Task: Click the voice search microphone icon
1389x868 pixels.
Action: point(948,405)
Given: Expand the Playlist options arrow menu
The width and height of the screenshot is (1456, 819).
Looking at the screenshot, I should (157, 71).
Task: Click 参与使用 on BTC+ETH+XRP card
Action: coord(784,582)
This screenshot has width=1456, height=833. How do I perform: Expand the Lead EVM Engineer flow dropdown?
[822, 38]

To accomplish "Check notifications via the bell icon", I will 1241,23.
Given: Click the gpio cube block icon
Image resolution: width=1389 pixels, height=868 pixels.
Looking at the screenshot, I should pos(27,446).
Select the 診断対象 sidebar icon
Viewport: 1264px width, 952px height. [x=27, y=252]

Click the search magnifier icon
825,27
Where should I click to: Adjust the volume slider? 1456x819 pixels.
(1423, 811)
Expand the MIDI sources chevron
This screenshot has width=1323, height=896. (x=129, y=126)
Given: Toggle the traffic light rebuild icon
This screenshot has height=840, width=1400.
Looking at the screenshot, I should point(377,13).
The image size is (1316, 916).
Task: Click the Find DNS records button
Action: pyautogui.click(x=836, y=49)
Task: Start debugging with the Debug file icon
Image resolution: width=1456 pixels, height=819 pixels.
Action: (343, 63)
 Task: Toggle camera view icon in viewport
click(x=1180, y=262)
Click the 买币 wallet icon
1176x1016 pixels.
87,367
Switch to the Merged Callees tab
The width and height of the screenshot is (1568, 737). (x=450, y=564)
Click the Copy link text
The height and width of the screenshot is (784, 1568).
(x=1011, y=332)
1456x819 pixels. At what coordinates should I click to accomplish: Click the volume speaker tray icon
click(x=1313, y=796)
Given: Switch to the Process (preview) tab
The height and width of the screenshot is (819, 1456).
===
__What is needed__. Transcribe the listing above exactly, including every line.

__Final answer__.
Task: Click the voice search microphone icon
1389x868 pixels.
Action: point(948,405)
Given: Expand the Playlist options arrow menu
The width and height of the screenshot is (1456, 819).
Looking at the screenshot, I should (157, 71).
Task: Click 参与使用 on BTC+ETH+XRP card
Action: coord(784,582)
This screenshot has width=1456, height=833. How do I perform: Expand the Lead EVM Engineer flow dropdown?
[822, 38]

To accomplish "Check notifications via the bell icon", I will 1241,23.
Given: Click the gpio cube block icon
Image resolution: width=1389 pixels, height=868 pixels.
Looking at the screenshot, I should pos(27,446).
Select the 診断対象 sidebar icon
Viewport: 1264px width, 952px height. [x=27, y=252]

Click the search magnifier icon
825,27
Where should I click to: Adjust the volume slider? 1456x819 pixels.
(1423, 811)
Expand the MIDI sources chevron
This screenshot has width=1323, height=896. (x=129, y=126)
Given: Toggle the traffic light rebuild icon
This screenshot has height=840, width=1400.
Looking at the screenshot, I should point(377,13).
The image size is (1316, 916).
Task: Click the Find DNS records button
Action: pyautogui.click(x=836, y=49)
Task: Start debugging with the Debug file icon
Image resolution: width=1456 pixels, height=819 pixels.
Action: (343, 63)
 Task: Toggle camera view icon in viewport
click(x=1180, y=262)
Click the 买币 wallet icon
1176x1016 pixels.
87,367
Switch to the Merged Callees tab
The width and height of the screenshot is (1568, 737). (x=450, y=564)
Click the Copy link text
The height and width of the screenshot is (784, 1568).
(x=1011, y=332)
1456x819 pixels. At what coordinates should I click to accomplish: Click the volume speaker tray icon
click(x=1313, y=796)
Given: Switch to the Process (preview) tab
The height and width of the screenshot is (819, 1456).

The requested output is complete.